### GOAL OF THE EXERCISE
In the material below, swap "image size" for "display size" wherever it occurs and leave every other part unchanged.

────────

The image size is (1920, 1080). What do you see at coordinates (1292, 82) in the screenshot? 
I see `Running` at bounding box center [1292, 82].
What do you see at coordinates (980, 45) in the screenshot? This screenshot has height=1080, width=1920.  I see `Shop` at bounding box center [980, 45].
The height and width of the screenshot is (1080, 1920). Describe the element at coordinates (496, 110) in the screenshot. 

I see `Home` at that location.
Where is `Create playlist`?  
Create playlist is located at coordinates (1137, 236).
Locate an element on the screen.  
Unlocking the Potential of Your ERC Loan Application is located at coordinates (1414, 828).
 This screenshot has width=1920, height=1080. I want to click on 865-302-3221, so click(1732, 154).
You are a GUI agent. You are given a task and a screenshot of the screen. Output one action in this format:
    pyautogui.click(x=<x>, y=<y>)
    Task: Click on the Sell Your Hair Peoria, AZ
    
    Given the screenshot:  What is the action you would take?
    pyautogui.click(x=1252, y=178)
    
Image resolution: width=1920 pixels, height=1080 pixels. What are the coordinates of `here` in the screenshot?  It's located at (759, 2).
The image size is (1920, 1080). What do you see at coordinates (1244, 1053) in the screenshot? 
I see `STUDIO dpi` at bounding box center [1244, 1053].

────────

### PROBLEM SOLUTION
The display size is (1920, 1080). What do you see at coordinates (1292, 82) in the screenshot? 
I see `Running` at bounding box center [1292, 82].
What do you see at coordinates (980, 45) in the screenshot? This screenshot has height=1080, width=1920.  I see `Shop` at bounding box center [980, 45].
The height and width of the screenshot is (1080, 1920). Describe the element at coordinates (496, 110) in the screenshot. 

I see `Home` at that location.
Where is `Create playlist`?  
Create playlist is located at coordinates (1137, 236).
Locate an element on the screen.  
Unlocking the Potential of Your ERC Loan Application is located at coordinates (1414, 828).
 This screenshot has width=1920, height=1080. I want to click on 865-302-3221, so click(1732, 154).
You are a GUI agent. You are given a task and a screenshot of the screen. Output one action in this format:
    pyautogui.click(x=<x>, y=<y>)
    Task: Click on the Sell Your Hair Peoria, AZ
    
    Given the screenshot:  What is the action you would take?
    pyautogui.click(x=1252, y=178)
    
Image resolution: width=1920 pixels, height=1080 pixels. What are the coordinates of `here` in the screenshot?  It's located at (759, 2).
The display size is (1920, 1080). What do you see at coordinates (1244, 1053) in the screenshot? 
I see `STUDIO dpi` at bounding box center [1244, 1053].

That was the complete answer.